If you like the taste of smoked meat or fish, then an approach you might want to consider is the oft over looked approach of cold smoking. This method relies on the smoke to remove moisture to cure the meat instead of heat. Once excess moisture is removed from the meat, then the residual salt will help with the preservation of the meat.
Cold smoked meats can prevent or at least slow down the process of meat spoilage, which in turn, increases their shelf life. The end result of this cold smoking process is a product that has a more smoky flavor embedded in the meat than traditional hot smoking processes which only smokes the exterior.
Cold smoking is a process that removes excess moisture from meat and fish that has been in use by human beings for centuries.
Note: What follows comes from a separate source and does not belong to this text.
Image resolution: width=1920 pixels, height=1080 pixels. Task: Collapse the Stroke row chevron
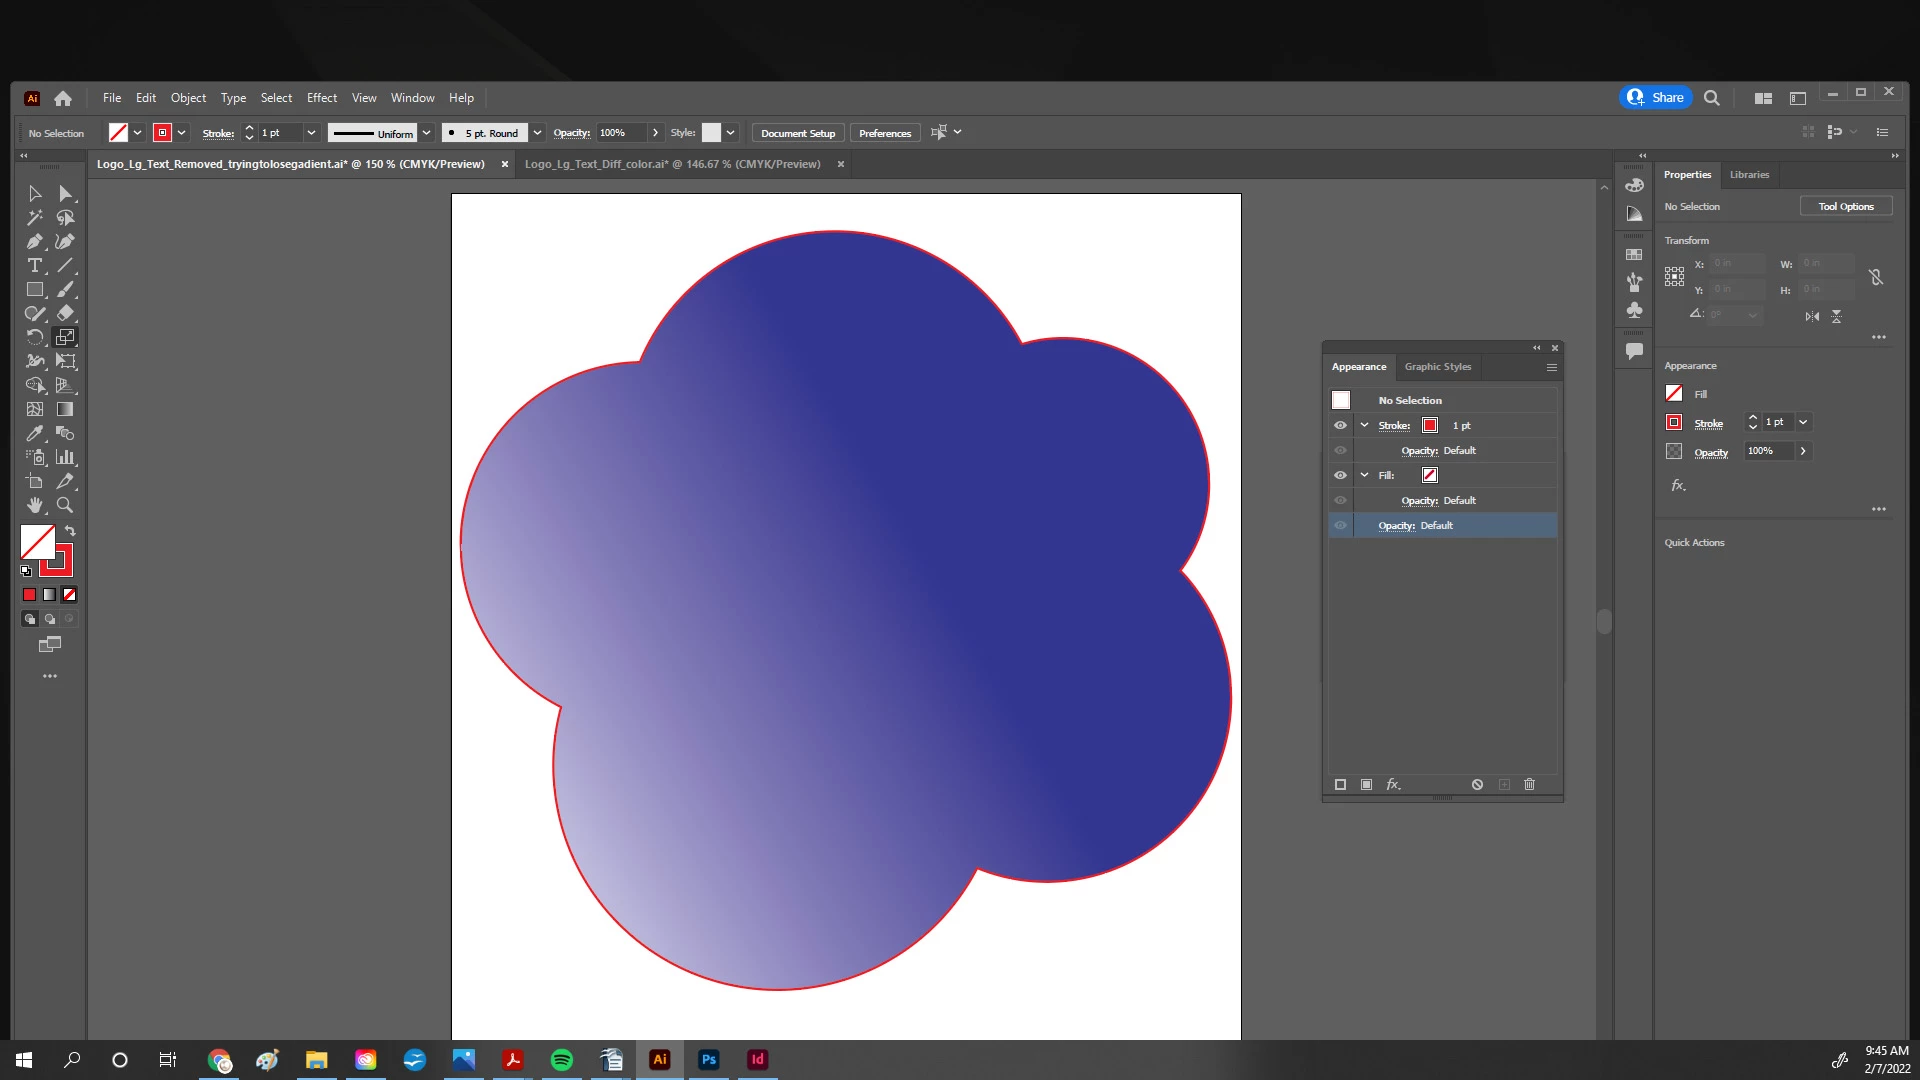(x=1364, y=425)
This method of smoking subjects your meat or fish to constant temperatures from between 52-71 degrees F from 1 to 14 days time in which a thin application of smoke is used in conjunction with rest breaks to gain maximum penetration of that delicious smoky flavor. Whereas hot smoking creates a layer of hardened or cooked meat that restricts smoke flavor from penetrating deeper into the product, cold smoking does not cook this outer layer allowing for full penetration of the smoke flavor to the center of the meat or fish.
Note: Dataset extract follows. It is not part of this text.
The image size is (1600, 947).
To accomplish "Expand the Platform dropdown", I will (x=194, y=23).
This is an easy process that can be accomplished almost anywhere it is cold year round, or during winter months in places elsewhere. The first step is to either purchase or manufacture a grill in which to smoke your meat. There are many grills for smoking meat on the market you can purchase, but you may also manufacture your own grill out of a variety of household items. Many designs for these smokers are out there on the internet ranging from using an old gas stove with the burners removed to utilizing an old keg.
Getting started is an easy process. Many people, my self included, like to marinate their meat before the smoking process begins or let it sit overnight with a favorite dry rub recipe massaged into the meat. If cold smoking fish, it is recommended that after cutting them into manageable 3×6 inch pieces,you soak them in a brine consisting of salt, brown sugar and water.
Secondly you want to ensure you have an ample supply of dry wood to begin the smoking process. You will need to start by lighting your fire in the burner box slowly, feeding it wood or charcoal until you have built a nice bed of coals. Then you begin adding your wood chips on top of this heat source to begin the manufacturing of smoke. Next, take your meat or fish and place it on the grill, making sure you do not place it directly over the flame or heat and close the lid down and shut all of the side vents to retain all of the smoke possible and closing the top vent to three quarters shut..
As this is a process that is going to require an extended amount of time, you will need to return to your smoker and refill it with wood or charcoal and more chips over time. An easy way to do this is, if your meat is separated from your heat source, as is the case with many professional smokers that have a fire box built onto the side or the old oven method which uses the broiler for the heat source location, is to open your fire box, add more lit charcoal or wood and chips then close it again.
If you do not have this luxury, then prepare your coals ahead of time by using a charcoal lighter box, then transfer the lit coals into the grill than adding wood chips on top of that. Try to make this as quick and as rare as possible to prevent valuable loss of smoke and to retain a constant temperature. As this method of smoking is going to require an extended amount of time, make sure you stock your fire box well before going to bed in the evening, or you might even consider doing this project with a partner so you can both take turns keeping the fire lit and smoking.
After your meat or fish has achieved the desired interior coloring, usually this is a darkened yellow or brownish color for meat, then remove it from the grill, ensure it is cool, then seal in vacuum seal bags if available, or keep in a freezer bag or sealed container if that is all you have available. To keep your meat for an extended period of time, it is also recommended to store it in a freezer, or a cool dry place for greater longevity.
This is an exciting adventure for those who enjoy trying something new, or like the salty and smoky taste that is delivered with this method. This method can be used on a variety of meats or fish as has been stated above, or you might even consider using it to make your own personal bacon or hams as well.
If you are a hunter and have large quarters that you want to smoke,you can use this method as well. With a little practice and experimentation you will find this to be a simple yet enjoyable adventure.